Work task 1 => Which books by O'Faolain does the Nuala O'Faolain article name by title? List every one.
Work task 2 =>
Do these statements agree with the Nuala O'Faolain article? Answer yes or no for each, quoting the deciding words.
(a) O'Faolain was the eldest of nine children.
(b) O'Faolain and John Low-Beer were registered as domestic partners in 2003.
(c) All four of the books that made her internationally known appeared on The New York Times Best Seller list.
Work task 3 => Continue the Nuala O'Faolain article from where it stops.

Source extract =>
+ + + +

Nuala O'Faolain (; 1 March 19409 May 2008) was an Irish journalist, TV producer, book reviewer, teacher and writer. She became well known after the publication of her memoirs Are You Somebody? and Almost There. She wrote a biography of Irish criminal Chicago May and two novels.

Personal life
O'Faolain was born in Clontarf, Dublin, the second eldest of nine children. Her father, known as 'TerryO' was a well-known Irish journalist, writing the "Dubliners Diary" social column under the pen name Terry O'Sullivan for the Dublin Evening Press. She was educated at University College Dublin, the University of Hull, and Oxford University. She taught for a time at Morley College, and worked as a television producer for the BBC and Raidió Teilifís Éireann.

O'Faolain described her early life as growing up in a Catholic country which in her view feared sexuality and forbade her even information about her body. In her writings she often discusses her frustration at the sexism and rigidity of roles in Catholic Ireland that expected her to marry and have children, neither of which she did.

O'Faolain was engaged at least once, but she never married.  In Are You Somebody?, she speaks candidly about her fifteen-year relationship with the journalist Nell McCafferty, who published her own memoir, Nell. From 2002 until her death, O'Faolain lived much of the time with Brooklyn-based attorney John Low-Beer and his daughter Anna.  They were registered as domestic partners in 2003.

O'Faolain split her time between Ireland and New York City. She had been diagnosed with metastatic cancer and was interviewed on the Marian Finucane radio show on RTÉ Radio 1 on 12 April 2008 in relation to her terminal illness.
 She told Finucane, "I don't want more time. As soon as I heard I was going to die, the goodness went from life".

O'Faolain died during the night on 9 May 2008. In 2012, RTÉ announced a major new documentary on her life.

Work
She became internationally well known for her two volumes of memoir, Are You Somebody? and Almost There; a novel, My Dream of You; and a history with commentary, The Story of Chicago May.  The first three were all featured on The New York Times Best Seller list. Her posthumous novel Best Love, Rosie was published in 2009.

O'Faolain's formative years coincided with the emergence of the women's movement, and her ability to expose misogyny in all its forms was formidable, forensic and unremitting. However, O'Faolain's feminism stemmed from a fundamental belief in social justice. Unlike most commentators, who maintain a detached, lofty tone, O'Faolain, placed herself at the centre of things, a high-risk strategy that worked because of her broad range of erudition, worn lightly, her courage and a truthfulness that sometimes bordered on the self-destructive.

+ + + +

Data supplied =>
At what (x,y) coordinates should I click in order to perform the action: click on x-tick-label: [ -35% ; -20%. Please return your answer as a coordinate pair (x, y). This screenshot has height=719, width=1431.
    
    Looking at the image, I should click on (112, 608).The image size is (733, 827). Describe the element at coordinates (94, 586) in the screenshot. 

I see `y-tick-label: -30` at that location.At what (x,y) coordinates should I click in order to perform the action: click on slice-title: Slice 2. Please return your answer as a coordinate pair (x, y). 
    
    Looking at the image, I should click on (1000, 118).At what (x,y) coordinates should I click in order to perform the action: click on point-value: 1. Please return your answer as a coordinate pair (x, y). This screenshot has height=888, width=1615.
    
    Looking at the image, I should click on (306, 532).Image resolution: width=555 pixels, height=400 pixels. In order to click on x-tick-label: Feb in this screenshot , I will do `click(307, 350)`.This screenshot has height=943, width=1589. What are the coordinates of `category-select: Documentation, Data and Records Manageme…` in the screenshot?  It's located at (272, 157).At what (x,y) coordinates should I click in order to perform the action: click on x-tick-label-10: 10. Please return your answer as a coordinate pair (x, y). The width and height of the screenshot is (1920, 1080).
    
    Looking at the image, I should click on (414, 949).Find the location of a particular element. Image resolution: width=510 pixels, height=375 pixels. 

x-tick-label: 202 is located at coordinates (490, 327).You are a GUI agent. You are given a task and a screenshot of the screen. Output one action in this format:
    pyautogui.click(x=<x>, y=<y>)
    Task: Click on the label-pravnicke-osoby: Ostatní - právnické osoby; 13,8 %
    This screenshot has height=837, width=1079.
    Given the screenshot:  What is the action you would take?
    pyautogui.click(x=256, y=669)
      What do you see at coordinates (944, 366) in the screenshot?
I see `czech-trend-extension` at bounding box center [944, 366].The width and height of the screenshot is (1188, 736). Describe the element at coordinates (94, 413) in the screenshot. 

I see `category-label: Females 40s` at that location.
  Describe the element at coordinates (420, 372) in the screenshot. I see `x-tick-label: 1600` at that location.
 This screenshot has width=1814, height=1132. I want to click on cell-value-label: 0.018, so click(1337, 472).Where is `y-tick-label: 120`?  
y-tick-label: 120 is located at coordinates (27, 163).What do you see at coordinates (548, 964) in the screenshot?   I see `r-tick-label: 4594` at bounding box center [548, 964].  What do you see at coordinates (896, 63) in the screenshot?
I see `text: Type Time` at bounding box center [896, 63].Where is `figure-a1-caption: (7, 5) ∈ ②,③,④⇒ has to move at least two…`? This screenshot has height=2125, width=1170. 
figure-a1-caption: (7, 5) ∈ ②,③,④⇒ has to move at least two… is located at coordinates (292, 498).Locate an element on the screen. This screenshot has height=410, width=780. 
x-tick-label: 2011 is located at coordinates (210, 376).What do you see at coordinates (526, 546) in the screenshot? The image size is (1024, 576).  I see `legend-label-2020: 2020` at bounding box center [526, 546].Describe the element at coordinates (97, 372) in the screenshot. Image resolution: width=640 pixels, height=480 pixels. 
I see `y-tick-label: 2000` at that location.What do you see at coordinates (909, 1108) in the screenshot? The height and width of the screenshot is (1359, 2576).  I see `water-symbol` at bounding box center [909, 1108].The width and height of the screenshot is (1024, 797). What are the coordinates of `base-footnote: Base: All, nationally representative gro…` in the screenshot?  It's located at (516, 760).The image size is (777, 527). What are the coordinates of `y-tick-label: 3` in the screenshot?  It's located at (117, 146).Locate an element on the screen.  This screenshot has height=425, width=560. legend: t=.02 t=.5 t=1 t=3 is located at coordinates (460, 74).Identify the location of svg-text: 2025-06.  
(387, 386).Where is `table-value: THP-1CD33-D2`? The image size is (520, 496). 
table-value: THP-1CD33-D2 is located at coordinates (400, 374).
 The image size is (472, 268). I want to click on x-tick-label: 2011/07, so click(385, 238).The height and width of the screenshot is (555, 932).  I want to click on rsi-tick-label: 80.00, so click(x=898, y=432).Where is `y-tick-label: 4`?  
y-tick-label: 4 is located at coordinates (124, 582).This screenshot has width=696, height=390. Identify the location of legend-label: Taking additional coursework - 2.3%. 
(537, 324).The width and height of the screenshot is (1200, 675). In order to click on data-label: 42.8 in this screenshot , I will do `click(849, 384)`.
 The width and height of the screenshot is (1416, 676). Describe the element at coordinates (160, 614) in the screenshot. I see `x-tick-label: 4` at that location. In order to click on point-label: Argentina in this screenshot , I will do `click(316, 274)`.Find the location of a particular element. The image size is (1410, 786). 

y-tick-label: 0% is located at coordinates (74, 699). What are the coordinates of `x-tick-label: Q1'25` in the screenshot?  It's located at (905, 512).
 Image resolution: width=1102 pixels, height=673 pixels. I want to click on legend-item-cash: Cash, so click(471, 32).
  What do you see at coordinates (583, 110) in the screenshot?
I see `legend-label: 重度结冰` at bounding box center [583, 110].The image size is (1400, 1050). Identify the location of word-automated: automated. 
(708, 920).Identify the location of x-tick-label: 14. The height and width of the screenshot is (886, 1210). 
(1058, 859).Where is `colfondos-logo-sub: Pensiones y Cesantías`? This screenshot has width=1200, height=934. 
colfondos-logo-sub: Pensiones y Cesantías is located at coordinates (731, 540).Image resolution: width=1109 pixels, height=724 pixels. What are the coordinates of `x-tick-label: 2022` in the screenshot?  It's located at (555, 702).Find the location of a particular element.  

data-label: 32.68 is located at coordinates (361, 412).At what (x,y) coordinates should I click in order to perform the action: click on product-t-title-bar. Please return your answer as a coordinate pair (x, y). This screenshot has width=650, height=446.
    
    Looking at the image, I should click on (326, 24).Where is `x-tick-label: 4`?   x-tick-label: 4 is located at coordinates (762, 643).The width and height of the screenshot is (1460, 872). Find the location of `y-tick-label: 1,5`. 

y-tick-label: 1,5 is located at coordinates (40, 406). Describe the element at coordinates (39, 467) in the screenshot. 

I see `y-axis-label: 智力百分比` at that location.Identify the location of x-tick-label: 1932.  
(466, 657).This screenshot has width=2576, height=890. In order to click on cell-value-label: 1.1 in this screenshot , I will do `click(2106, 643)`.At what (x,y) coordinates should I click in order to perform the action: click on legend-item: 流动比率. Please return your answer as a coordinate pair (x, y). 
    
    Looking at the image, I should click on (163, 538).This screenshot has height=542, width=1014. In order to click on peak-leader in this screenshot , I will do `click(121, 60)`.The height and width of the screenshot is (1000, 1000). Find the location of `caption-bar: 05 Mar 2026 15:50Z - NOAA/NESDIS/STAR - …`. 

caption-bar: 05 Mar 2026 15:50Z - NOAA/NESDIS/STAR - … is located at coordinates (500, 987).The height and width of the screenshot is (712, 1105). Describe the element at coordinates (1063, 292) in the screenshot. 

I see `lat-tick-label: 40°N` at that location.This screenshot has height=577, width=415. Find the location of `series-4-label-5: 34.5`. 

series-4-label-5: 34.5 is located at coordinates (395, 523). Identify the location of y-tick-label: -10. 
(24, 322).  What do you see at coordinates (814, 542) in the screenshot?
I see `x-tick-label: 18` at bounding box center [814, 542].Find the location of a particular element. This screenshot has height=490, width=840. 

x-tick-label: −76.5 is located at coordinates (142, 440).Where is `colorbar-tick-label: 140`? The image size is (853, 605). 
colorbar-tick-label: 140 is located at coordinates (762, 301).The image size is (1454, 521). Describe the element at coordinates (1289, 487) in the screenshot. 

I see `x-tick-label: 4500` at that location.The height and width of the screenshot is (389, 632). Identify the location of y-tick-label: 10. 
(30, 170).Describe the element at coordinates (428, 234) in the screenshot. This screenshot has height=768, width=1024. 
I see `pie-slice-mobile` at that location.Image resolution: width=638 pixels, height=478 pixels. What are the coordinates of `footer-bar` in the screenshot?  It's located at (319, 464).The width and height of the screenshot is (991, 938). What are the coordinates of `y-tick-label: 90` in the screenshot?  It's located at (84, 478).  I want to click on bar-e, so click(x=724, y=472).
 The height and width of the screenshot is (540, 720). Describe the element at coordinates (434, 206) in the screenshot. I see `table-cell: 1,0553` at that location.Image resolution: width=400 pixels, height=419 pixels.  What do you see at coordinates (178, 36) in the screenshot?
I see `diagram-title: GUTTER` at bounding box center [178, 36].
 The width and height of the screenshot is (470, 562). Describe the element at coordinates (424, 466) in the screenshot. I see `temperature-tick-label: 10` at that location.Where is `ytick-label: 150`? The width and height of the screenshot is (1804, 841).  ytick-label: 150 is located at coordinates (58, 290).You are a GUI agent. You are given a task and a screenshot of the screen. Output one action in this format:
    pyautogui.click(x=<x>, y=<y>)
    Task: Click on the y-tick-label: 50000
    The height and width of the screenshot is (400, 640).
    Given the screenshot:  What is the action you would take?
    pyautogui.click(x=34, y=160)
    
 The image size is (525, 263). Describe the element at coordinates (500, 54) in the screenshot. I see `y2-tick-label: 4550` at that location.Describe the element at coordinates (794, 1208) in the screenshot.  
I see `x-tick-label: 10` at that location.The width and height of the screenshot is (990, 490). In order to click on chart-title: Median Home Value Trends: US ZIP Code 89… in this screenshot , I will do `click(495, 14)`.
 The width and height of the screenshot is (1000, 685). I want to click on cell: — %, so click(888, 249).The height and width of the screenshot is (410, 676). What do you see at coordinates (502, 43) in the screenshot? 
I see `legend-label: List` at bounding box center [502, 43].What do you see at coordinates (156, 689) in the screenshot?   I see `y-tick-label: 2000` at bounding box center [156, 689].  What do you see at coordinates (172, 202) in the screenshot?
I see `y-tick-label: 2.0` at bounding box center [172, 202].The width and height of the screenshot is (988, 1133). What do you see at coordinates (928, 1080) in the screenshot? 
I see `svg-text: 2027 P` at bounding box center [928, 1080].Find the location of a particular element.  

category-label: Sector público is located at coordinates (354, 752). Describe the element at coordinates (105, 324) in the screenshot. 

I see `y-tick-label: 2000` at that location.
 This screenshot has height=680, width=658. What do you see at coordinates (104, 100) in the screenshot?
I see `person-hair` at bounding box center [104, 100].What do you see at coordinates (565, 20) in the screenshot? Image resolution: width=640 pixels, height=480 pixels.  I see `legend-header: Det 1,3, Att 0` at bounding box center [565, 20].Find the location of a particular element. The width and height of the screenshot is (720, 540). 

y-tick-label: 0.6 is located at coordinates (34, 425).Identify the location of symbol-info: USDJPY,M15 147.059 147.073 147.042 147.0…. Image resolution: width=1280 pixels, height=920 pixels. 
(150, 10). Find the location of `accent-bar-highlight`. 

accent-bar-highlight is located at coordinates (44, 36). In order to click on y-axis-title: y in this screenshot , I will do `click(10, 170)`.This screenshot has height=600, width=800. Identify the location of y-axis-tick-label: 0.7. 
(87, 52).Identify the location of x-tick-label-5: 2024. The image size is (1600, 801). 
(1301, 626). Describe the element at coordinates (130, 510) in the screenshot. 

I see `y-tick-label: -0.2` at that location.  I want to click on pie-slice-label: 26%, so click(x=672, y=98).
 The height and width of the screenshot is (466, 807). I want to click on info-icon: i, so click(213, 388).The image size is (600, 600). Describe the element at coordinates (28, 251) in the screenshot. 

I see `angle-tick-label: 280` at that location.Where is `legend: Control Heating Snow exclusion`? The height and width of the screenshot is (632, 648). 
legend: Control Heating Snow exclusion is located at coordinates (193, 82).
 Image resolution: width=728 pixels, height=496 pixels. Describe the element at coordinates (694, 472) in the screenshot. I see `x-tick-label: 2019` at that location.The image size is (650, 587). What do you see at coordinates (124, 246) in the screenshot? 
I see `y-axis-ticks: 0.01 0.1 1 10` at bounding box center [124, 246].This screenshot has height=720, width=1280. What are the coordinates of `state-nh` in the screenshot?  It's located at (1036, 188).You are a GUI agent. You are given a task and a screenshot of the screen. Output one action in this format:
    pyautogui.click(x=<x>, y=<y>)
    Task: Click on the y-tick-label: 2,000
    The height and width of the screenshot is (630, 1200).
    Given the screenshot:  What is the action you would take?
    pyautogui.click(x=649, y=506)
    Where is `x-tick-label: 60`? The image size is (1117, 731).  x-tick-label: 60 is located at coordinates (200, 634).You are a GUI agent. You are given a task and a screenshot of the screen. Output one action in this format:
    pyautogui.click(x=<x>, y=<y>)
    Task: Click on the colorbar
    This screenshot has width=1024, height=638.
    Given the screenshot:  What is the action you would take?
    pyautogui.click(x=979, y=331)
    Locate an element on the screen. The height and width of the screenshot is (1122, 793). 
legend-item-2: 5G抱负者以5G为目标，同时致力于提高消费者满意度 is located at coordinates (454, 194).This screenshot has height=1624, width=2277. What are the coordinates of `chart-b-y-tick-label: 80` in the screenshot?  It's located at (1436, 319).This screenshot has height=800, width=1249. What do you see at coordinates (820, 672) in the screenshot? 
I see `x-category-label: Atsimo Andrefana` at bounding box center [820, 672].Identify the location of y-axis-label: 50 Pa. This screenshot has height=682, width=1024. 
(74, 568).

+ + + +

Response box 1 =>
- Are You Somebody?
- Almost There
- My Dream of You
- The Story of Chicago May
- Best Love, Rosie

Response box 2 =>
(a) No: "the second eldest of nine children"
(b) Yes: "They were registered as domestic partners in 2003."
(c) No: "The first three were all featured on The New York Times Best Seller list."

Response box 3 =>
Awards
 1985: Jacob's Award as producer of RTÉ television programme Plain Tales
 2006: Prix Femina étranger, The Story of Chicago May

Books
Are You Somebody? The Accidental Memoir of a Dublin Woman, New York: Henry Holt and Company, 1996. 
My Dream of You, Riverhead Books, 2001. 
Almost There:  The Onward Journey of a Dublin Woman, Riverhead Books, 2003. 
The Story of Chicago May, Riverhead Books, 2005. 
Best Love, Rosie, New Island Books, 2009. 
A More Complex Truth, New Island Books, 2010. , reprinted as A Radiant Life: The Selected Journalism of Nuala O’Faolain,  Harry N. Abrams 2011.

Further reading
Brady, Deirdre. (2005). Thank you for the days. Dublin: TownHouse.

References

External links
 Author Profile: Nuala O'Faolain, Bookreporter.com.
 NPR interview with Nuala O'Faolain, 14 March 2001.
 CBC radio interview: Nuala O'Faolain, 2003.
 Recording of 'The times that were in it'  2007 Michael Hartnett, Memorial lecture by Nuala O'Faolain.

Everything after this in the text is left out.